Los mexicanos liberales estaban abiertamente inactivos en el ambiente político norteamericano. En esencia, usaron marcos e instituciones estadounidenses y una combinación retórica de protesta y reforma para avanzar en sus agendas. Se rehabilitaron colectivamente, contemplaron su alienación compartida y se identificaron orgullosamente como mexicanos, aceptando su identidad mestiza.

Aunque eran una comunidad marginada, rechazaron la ciudadanía estadounidense. Además, según Flores, “adoptaron el término ‘hispano’ porque creían que el idioma español facilitaba la unidad y la construcción de coaliciones entre latinoamericanos de una manera que ninguna otra característica podía” en ese entonces. Los liberales eran el grupo más dinámico en el sentido de que eran una mezcla de radicales, católicos, elitistas, clase media y clase trabajadora.

Los liberales elitistas abogaban por políticas que eran incongruentes a la movilidad de la clase trabajadora liberal, dependían demasiado en el gobierno y se daban gusto con eventos de lujo y estilos de vida de clase media alta. Por su parte, los liberales de clase media sostenían programas de reforma comunitaria, establecieron una prensa liberal mexicana y establecieron sociedades (fraternales) y mutualistas (grupos de ayuda).

Los tradicionalistas mexicanos eran católicos devotos, comúnmente conservadores y se fundamentaban con la ideología político-religiosa. Mantuvieron una interpretación chauvinista occidental de la colonización de México y evitaban el discurso del imperialismo de Estados Unidos Su interpretación del discurso de género era franca: estaban inextricablemente casados con la demagogia católica y mantenían “una ideología patriarcal que elevaba a los hombres por encima de las mujeres y elevaba a Dios, a Cristo y al clero católico por encima de los laicos”, dijo Flores.

Los tradicionalistas buscaron la naturalización a tasas considerablemente más altas que los liberales y radicales, un boleto a la soberanía católica. Además, su participación en el Congreso y su capacidad para moldear, escribir y controlar su historia estadounidense los clasifica como pioneros de la identidad mexicanoamericana en Chicago. Por ejemplo, Basil Pacheco era un tradicionalista de East Chicago que ayudó a sindicalizar junto a radicales, y luego de obtener la ciudadanía, se unió al Partido Demócrata en 1942 y facilitó la reelección del presidente de Estados Unidos, Franklin D. Rooselvet.

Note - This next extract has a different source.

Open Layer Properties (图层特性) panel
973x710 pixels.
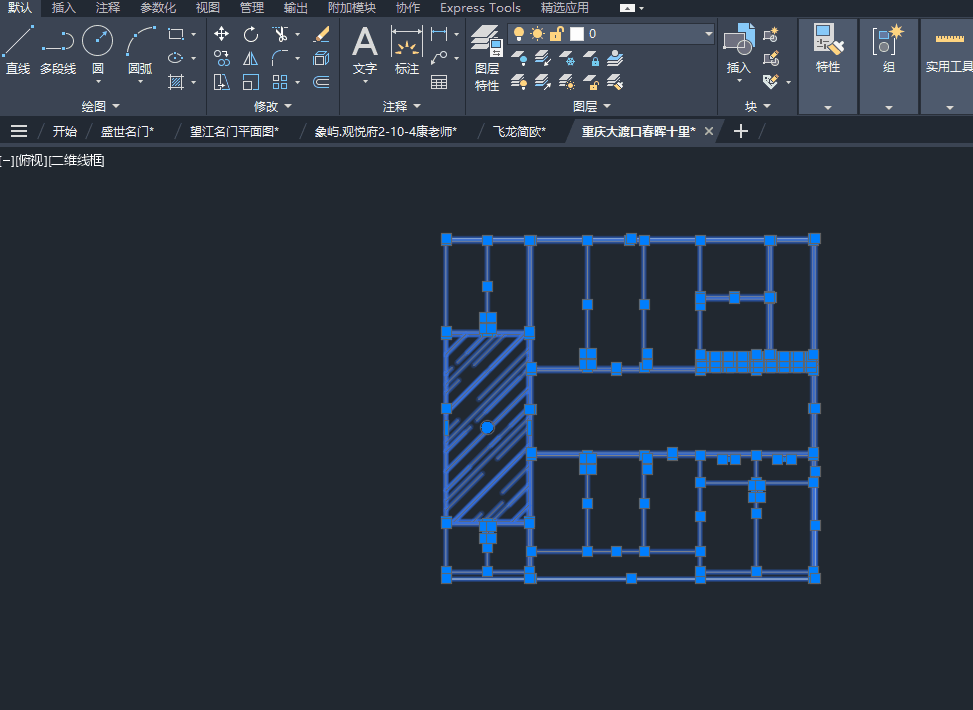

Los radicales mexicanos también variaban. Eran comunistas, socialistas, marxistas y neoliberales. La administración del presidente de México, Lázaro Cárdenas (1934-1940), sintetizó una generación de disidentes que transmitieron su política radical al cruzar la frontera a Chicago.

De los tres grupos predominantes y opositores entre los migrantes mexicanos, los radicales fueron los más igualitarios. Eran autonomistas dignos; las mujeres radicales movilizaban alianzas transnacionales y navegaban independientemente por operaciones políticas. Profesores radicales, periodistas y artistas, como la “Sra. García”, quien enseñó en el asentamiento de la Universidad de Chicago, y revolucionarios internacionales como Anita Brenner y Concha Michel engendraron el movimiento, mientras que los mexicanos de la clase trabajadora lo dirigieron. El antifascismo y la política del frente popular eran la base de sus agendas radicales.

Supplemental Image of Mexican Colonies of Chicago and the Calumet Region. Courtesy of Flores and UI Press
Las “colonias mexicanas” de Chicago y la Región Calumet. Cortesía de Flores y UI Press.

Formas de empoderamiento

El color de piel, los roles que tomaban, símbolos y artículos, y los espacios que ocupaban, fueron las formas principales de empoderamiento que los revolucionarios mexicanos adoptaron y utilizaron para lograr la justicia transformadora en Chicago.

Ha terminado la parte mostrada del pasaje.